The reason I bring up the word “trash” is because of its use in The Tempest. When Prospero talks about his brother overtaking his throne, he says “[b]eing once perfected how to grant suits,/ How to deny them, who to advance, and who/ To trash for over-topping” (I.ii.). The footnotes in the Dover Thrift Edition, about the phrase “[t]o trash for over-topping,” clarify that the phrase means “[t]o restrain those who were inclined to be too assertive or forward. ‘To trash’ was a hunting term for checking the pace of a hound; ‘over topping’ is a gardening term for a too luxuriant growth” (5). “Trash” thus in this context means to stop from succeeding too greatly—and thus this relates to the Body Politic.

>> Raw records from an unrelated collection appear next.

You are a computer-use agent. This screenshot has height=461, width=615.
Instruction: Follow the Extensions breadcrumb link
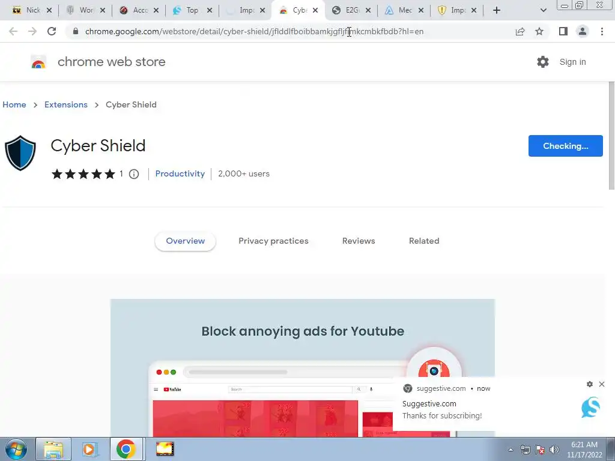[x=66, y=104]
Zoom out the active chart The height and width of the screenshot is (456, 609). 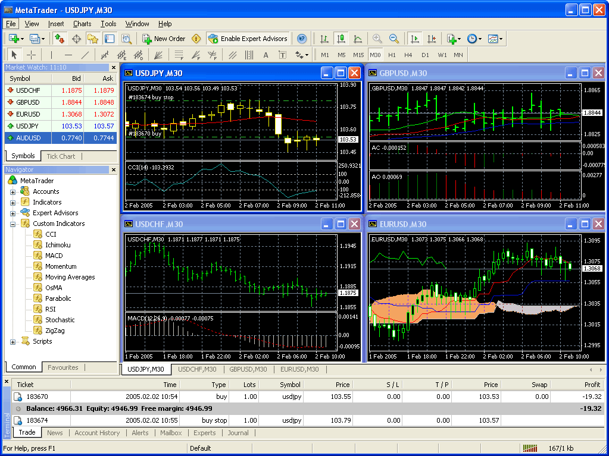coord(393,39)
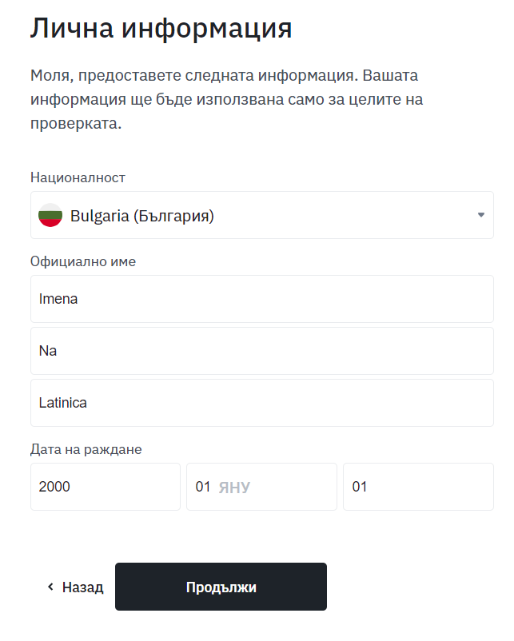Focus the name field containing Imena
This screenshot has width=514, height=641.
click(262, 299)
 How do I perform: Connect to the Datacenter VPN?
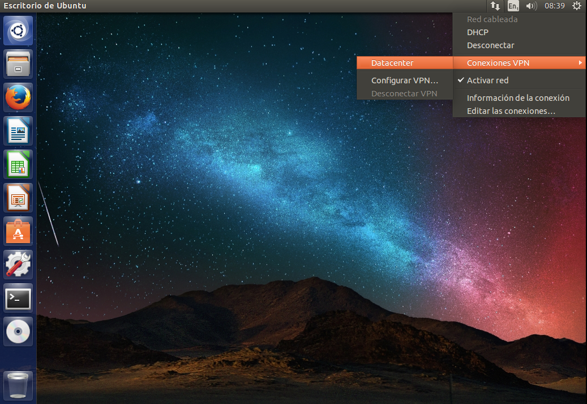[x=392, y=63]
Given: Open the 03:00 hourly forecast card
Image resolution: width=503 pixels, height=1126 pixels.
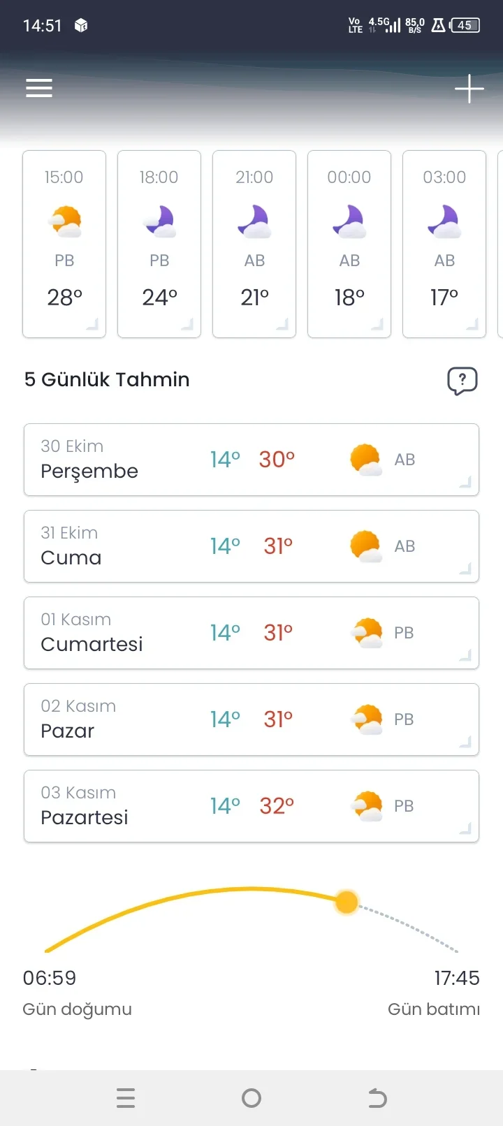Looking at the screenshot, I should click(444, 244).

Prospero, in talking about Antonio’s taking of the throne, says that he “[m]ade such a sinner of his memory,/ To credit his own lie, he did believe/ He was indeed the duke; out o’ the substitution,/ And executing the outward face of royalty” (I.ii.). Antonio, through substitution, becomes an effigy for the state and enacts the Body Politic through “trash[ing].” Therefore, in order “to trash,” one must have some kind of power.

 

According to Roach, the “law transmits effigies—constructed figures that provide templates of sanctioned behavior—across generations. Indispensably, performance infuses the artifacts of written law with bodily action, a meaning that obtains when it is said that a party to a contract ‘performs’” (55). Prospero states that “[t]o have no screen between his part he play’d/ And him he play’d it for, he needs will be/ Absolute Milan” (I.i..), and the footnote expands this by saying that this means “to remove everything that lay between the mere role of Duke and the Duke’s own being, between the shadow and the substance of the Duke’s authority, he must needs be actual Duke, Duke without restriction” (6). Thus, in Antonio’s rule, his performance of the body politic transcends the body natural, and his sanctioned behavior culminates in “trashing” Prospero. In order to trash, is an effigy necessary? Does one become the embodiment of the body politic in order to trash? Perhaps, yes. With the etymology of trashing taking on societally oppressive undertones, perhaps in order to trash, one must be an effigy representing the power of the state.